I had been so lost in my assumptions that Stuy was going to be just like any other school, that it simply couldn’t just escape clichés and that stereotypes were something so natural in life, that I had forgotten the uniqueness of Stuyvesant’s situation. We’re at a school where stereotypes are crossbreeded, where the specific titles that I had been so terrified for have become shed for broadened, wider scopes that fit to the same wide spectrum of Stuy students.

Maybe it was a shock, so strong that it has changed my perspective of the media I used to once absorb. Maybe it was a pleasantry that’s clung to me, exposing the crooks and crannies that had taken some of my closest elementary friends and turned them into the people I now knew.

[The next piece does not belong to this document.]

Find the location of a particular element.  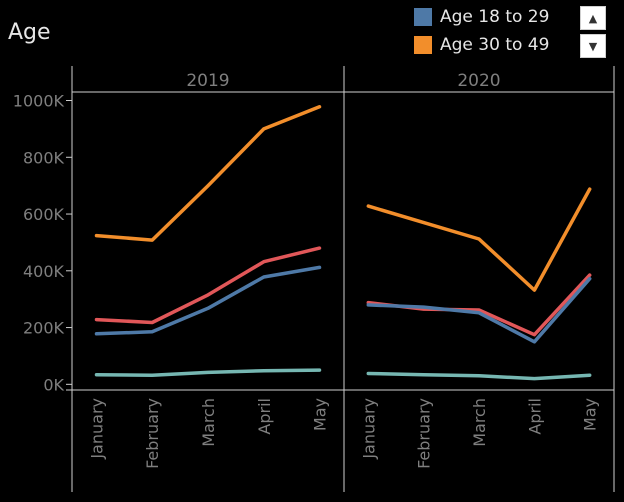

series-line-0-2020 is located at coordinates (479, 240). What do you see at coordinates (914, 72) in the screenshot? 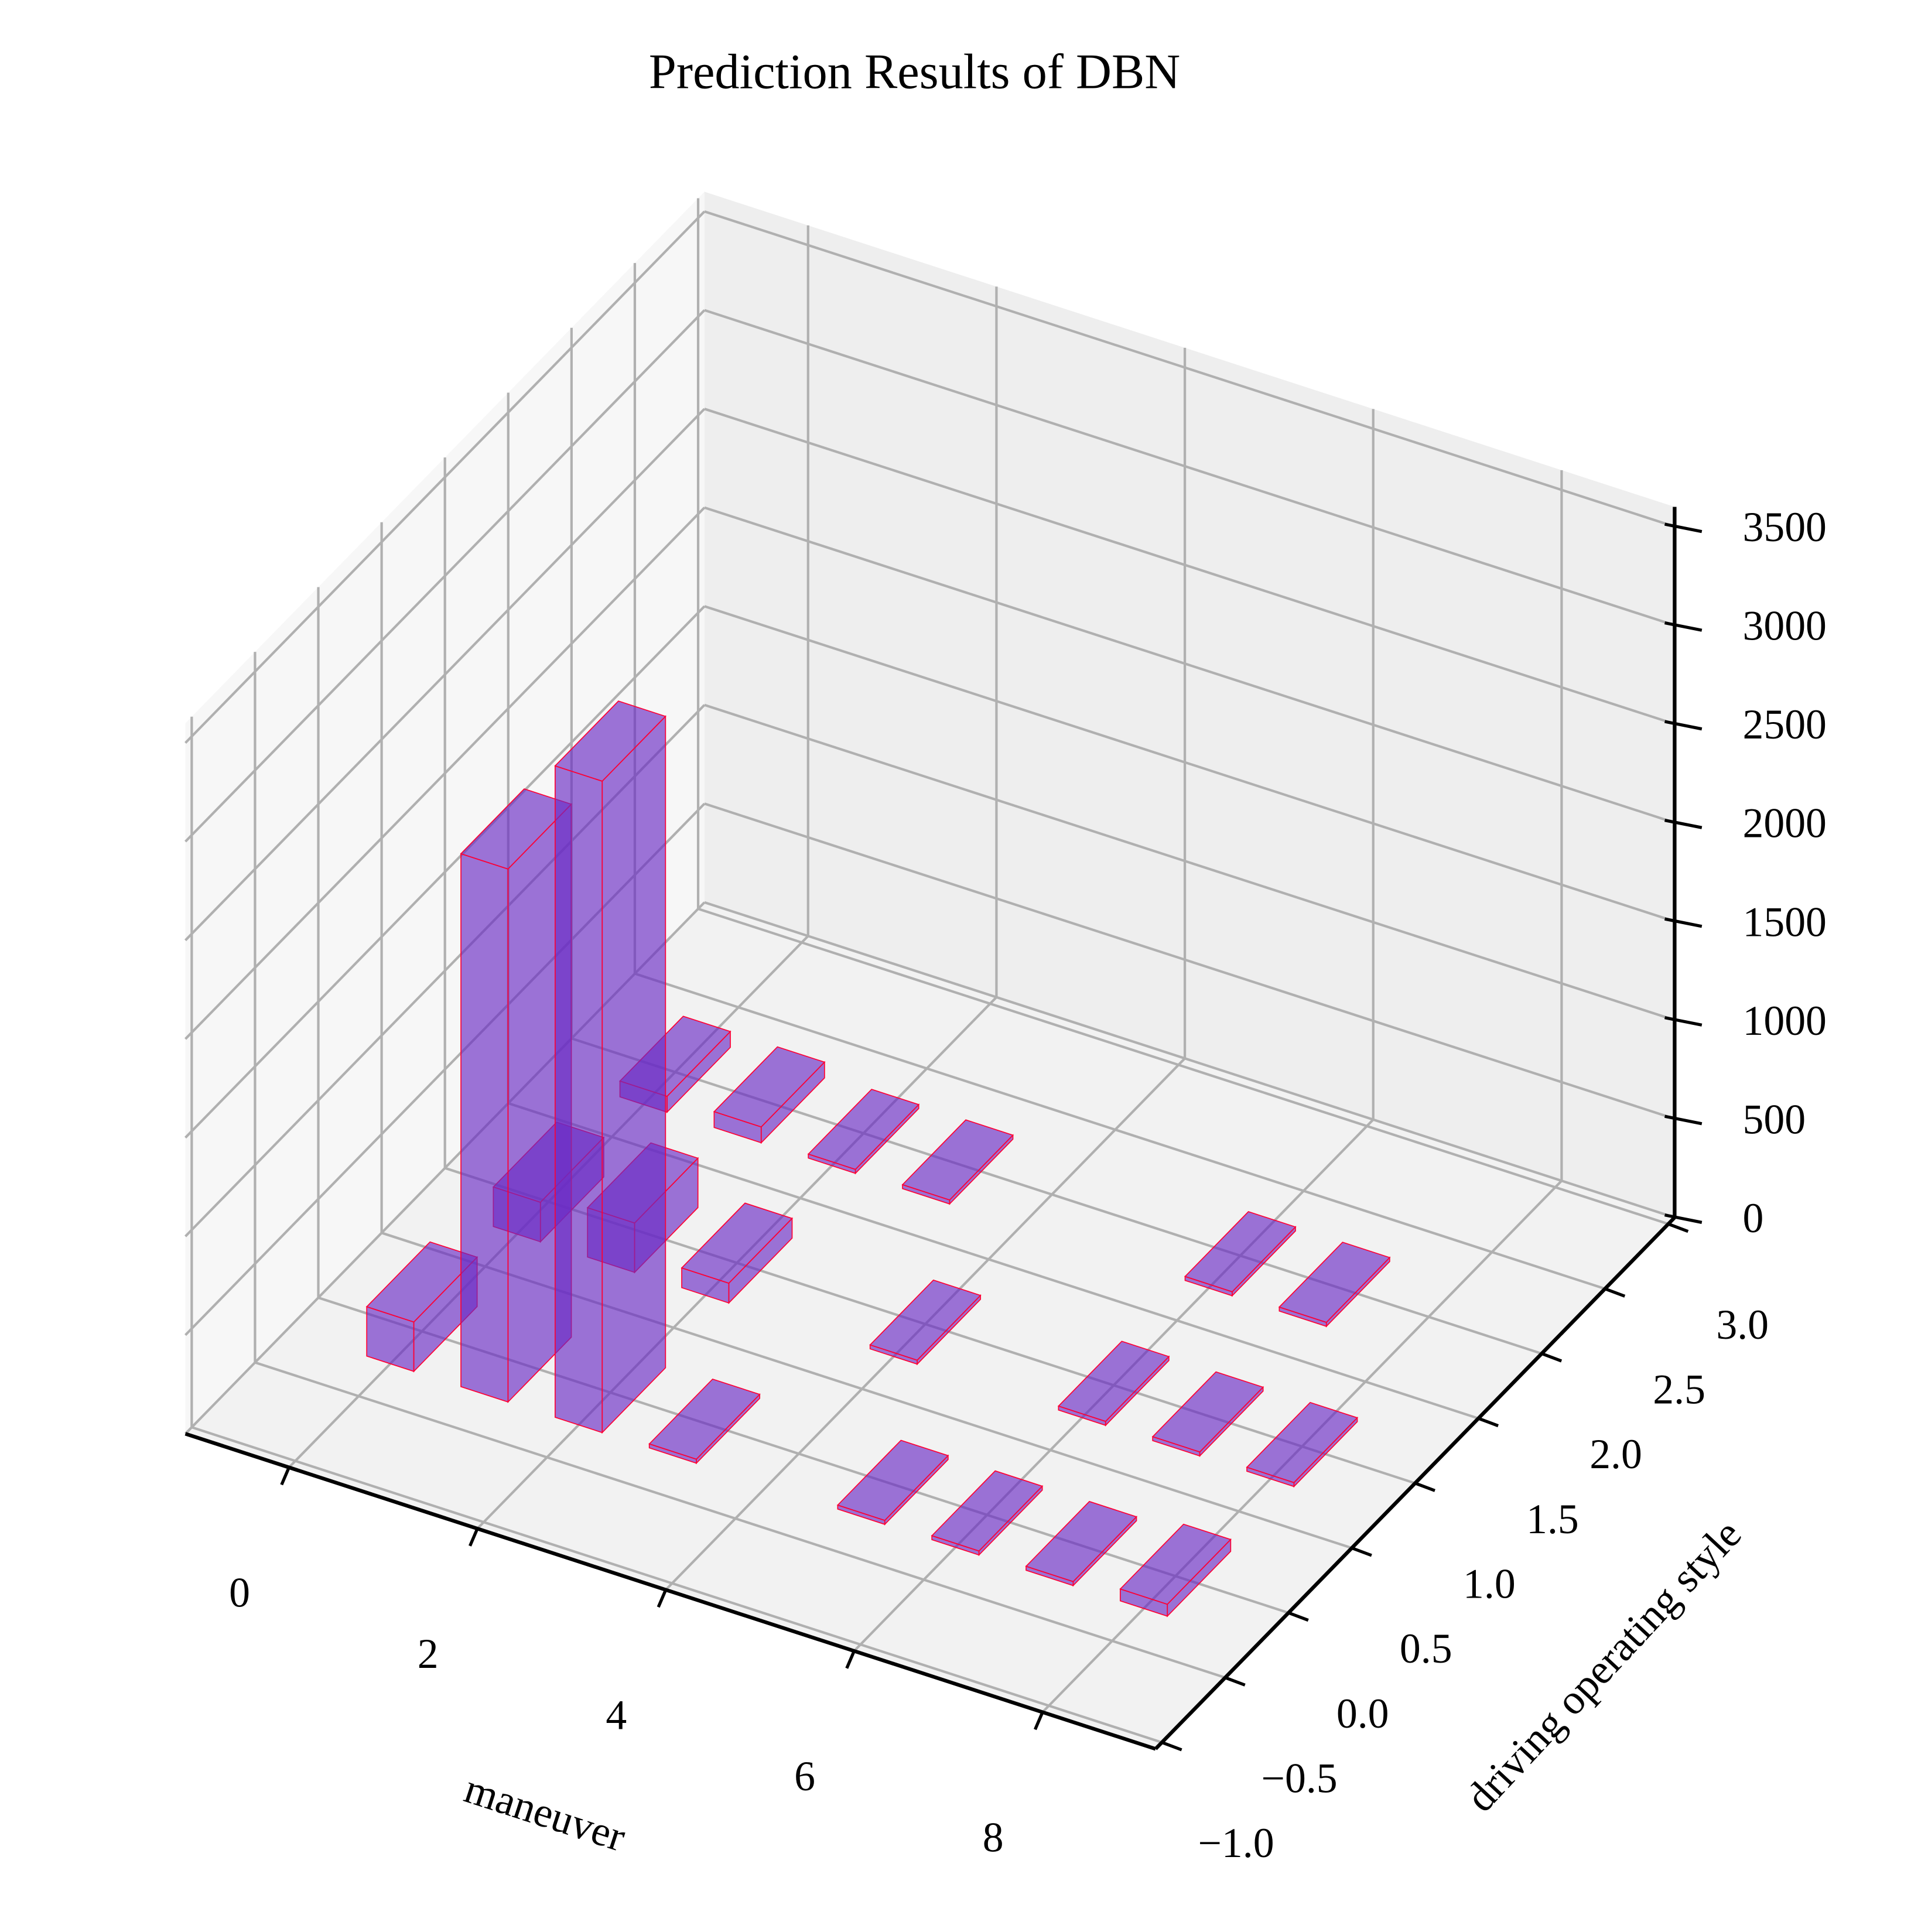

No matter what it was, Stuyvesant has changed the way I see popularized culture, because in real high school, the cheerleaders aren’t always mean girls with pompoms, the sports teams don’t go abusing the nerds, and the goths don’t hate everyone and everything. In Stuy, stereotypes aren’t a necessity—moreover, it’s a place of development, where clichés exist but are not enforced, and that leads to interesting developments of students within these walls. As students graduate, I personally hope they will move on to challenge the stereotypes that shaped our generation’s beliefs in stereotypes, popularity, and the necessities of such.

The younger me that dreaded high school was immediately hit with a wave of relief upon entering, something that many students take for granted upon coming in. Stuyvesant has been dubbed the best high school in New York for countless years, but it extends past grades: it moves into simply the mindset that Stuy students encourage, that the openness and welcoming of unique puzzle pieces creates. We’re extremely lucky to have such an experience—after all, it’s not every day that life is allowed to be free. And in the end, the puzzle pieces still fit.